*Given instruction*:
Put the lines of the items below, from the one containing "Task: Switch Response view to Hex tab" through the one containing "Action: (153, 62)", inclusive, into a Markdown table with the columns Row and Line. Number each row and leave out blank lines.
-------
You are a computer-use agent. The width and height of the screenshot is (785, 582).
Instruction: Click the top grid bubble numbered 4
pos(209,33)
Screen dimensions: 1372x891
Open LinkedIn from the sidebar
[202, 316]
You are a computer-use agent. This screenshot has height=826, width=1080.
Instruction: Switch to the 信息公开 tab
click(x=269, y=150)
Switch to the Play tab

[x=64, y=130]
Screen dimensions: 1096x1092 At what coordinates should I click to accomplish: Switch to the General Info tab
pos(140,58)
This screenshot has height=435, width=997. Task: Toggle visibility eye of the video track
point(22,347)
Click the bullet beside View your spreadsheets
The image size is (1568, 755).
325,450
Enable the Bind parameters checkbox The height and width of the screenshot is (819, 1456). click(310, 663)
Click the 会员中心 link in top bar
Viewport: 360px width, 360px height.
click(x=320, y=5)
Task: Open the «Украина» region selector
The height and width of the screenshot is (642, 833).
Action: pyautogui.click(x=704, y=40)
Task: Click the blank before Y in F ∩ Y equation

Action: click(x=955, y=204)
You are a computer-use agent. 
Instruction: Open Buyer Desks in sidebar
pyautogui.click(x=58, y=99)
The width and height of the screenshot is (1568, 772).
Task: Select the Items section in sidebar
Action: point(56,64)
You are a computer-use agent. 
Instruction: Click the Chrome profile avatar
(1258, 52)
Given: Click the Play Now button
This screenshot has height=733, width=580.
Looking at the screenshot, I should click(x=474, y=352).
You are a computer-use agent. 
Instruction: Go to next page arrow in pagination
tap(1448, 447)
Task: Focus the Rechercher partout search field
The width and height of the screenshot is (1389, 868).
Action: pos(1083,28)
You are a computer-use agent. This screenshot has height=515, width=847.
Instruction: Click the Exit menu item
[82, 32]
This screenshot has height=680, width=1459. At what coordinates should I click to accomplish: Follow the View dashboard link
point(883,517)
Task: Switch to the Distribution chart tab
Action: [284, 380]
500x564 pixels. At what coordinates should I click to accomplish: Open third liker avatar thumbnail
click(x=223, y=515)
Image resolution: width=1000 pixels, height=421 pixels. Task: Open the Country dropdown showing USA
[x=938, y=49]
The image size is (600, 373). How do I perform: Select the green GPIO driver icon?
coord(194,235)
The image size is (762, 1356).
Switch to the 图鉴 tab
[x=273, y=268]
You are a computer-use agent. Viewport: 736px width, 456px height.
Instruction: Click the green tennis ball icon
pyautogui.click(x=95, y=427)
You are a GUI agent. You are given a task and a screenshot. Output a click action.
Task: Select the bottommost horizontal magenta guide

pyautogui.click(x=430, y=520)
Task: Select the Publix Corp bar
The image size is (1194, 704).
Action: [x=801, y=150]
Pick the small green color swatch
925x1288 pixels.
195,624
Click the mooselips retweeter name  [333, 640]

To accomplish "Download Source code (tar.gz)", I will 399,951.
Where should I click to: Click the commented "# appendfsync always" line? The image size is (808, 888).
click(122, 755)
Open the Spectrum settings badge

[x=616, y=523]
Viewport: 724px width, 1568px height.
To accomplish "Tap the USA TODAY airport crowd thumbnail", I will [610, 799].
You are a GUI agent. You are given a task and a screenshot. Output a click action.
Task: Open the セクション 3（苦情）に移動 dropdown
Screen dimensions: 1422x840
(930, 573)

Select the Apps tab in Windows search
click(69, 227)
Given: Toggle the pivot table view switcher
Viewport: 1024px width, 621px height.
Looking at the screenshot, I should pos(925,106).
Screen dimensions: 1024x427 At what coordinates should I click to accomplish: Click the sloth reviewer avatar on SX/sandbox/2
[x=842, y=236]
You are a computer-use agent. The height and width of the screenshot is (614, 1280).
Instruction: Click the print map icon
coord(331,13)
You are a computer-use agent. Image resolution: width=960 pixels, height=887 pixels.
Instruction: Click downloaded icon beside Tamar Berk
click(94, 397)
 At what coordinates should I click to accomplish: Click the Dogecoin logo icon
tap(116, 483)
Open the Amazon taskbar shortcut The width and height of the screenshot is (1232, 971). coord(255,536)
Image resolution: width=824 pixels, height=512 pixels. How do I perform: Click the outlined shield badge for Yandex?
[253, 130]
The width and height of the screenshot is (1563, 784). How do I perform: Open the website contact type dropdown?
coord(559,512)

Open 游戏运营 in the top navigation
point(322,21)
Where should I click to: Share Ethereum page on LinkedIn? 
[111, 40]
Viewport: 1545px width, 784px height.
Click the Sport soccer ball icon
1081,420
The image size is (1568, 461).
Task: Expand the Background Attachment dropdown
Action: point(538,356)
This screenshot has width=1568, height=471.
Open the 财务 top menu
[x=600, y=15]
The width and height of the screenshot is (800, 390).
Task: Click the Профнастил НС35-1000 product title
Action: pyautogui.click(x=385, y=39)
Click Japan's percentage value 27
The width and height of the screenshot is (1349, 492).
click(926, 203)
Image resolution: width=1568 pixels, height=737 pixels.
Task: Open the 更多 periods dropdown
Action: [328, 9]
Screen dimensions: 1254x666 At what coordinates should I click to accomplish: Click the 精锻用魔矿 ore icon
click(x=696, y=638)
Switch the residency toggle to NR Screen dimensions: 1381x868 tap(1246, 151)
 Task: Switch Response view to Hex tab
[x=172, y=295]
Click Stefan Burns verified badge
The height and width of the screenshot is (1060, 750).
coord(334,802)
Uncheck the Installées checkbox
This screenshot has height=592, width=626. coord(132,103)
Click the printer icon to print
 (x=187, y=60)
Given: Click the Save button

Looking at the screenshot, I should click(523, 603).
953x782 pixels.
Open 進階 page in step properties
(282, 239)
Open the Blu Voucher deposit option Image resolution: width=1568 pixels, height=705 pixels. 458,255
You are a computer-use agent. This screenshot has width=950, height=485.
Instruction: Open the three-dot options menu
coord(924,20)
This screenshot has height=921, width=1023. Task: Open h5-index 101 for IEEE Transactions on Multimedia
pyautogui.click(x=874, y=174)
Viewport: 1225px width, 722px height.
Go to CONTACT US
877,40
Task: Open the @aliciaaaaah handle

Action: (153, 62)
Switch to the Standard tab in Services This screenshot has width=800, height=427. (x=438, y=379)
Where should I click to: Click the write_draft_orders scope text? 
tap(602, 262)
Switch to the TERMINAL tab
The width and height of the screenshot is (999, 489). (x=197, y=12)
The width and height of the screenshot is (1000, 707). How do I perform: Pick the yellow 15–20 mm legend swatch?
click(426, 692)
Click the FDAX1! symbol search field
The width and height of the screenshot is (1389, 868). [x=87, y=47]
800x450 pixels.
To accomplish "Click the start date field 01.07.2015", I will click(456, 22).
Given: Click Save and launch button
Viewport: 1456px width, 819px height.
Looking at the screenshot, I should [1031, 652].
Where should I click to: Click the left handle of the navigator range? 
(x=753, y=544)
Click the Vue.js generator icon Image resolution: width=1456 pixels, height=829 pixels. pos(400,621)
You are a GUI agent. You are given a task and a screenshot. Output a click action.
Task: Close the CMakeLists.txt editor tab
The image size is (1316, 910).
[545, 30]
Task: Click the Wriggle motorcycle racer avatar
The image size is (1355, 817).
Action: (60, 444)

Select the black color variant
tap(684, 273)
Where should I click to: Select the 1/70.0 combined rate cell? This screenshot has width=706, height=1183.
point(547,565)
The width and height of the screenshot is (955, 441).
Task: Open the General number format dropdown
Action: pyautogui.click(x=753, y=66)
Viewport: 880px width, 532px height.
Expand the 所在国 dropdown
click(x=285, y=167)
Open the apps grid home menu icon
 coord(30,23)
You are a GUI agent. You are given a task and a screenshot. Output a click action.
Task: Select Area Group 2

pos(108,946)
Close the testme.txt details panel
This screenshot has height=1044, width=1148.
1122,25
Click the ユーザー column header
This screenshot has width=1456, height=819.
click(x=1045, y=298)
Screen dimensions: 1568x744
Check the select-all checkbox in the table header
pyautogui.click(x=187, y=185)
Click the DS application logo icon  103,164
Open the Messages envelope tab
-------
*Solved problem*:
| Row | Line |
|---|---|
| 1 |  Task: Switch Response view to Hex tab |
| 2 | [x=172, y=295] |
| 3 | Click Stefan Burns verified badge |
| 4 | The height and width of the screenshot is (1060, 750). |
| 5 | coord(334,802) |
| 6 | Uncheck the Installées checkbox |
| 7 | This screenshot has height=592, width=626. coord(132,103) |
| 8 | Click the printer icon to print |
| 9 |  (x=187, y=60) |
| 10 | Given: Click the Save button |
| 11 | Looking at the screenshot, I should click(523, 603). |
| 12 | 953x782 pixels. |
| 13 | Open 進階 page in step properties |
| 14 | (282, 239) |
| 15 | Open the Blu Voucher deposit option Image resolution: width=1568 pixels, height=705 pixels. 458,255 |
| 16 | You are a computer-use agent. This screenshot has width=950, height=485. |
| 17 | Instruction: Open the three-dot options menu |
| 18 | coord(924,20) |
| 19 | This screenshot has height=921, width=1023. Task: Open h5-index 101 for IEEE Transactions on Multimedia |
| 20 | pyautogui.click(x=874, y=174) |
| 21 | Viewport: 1225px width, 722px height. |
| 22 | Go to CONTACT US |
| 23 | 877,40 |
| 24 | Task: Open the @aliciaaaaah handle |
| 25 | Action: (153, 62) |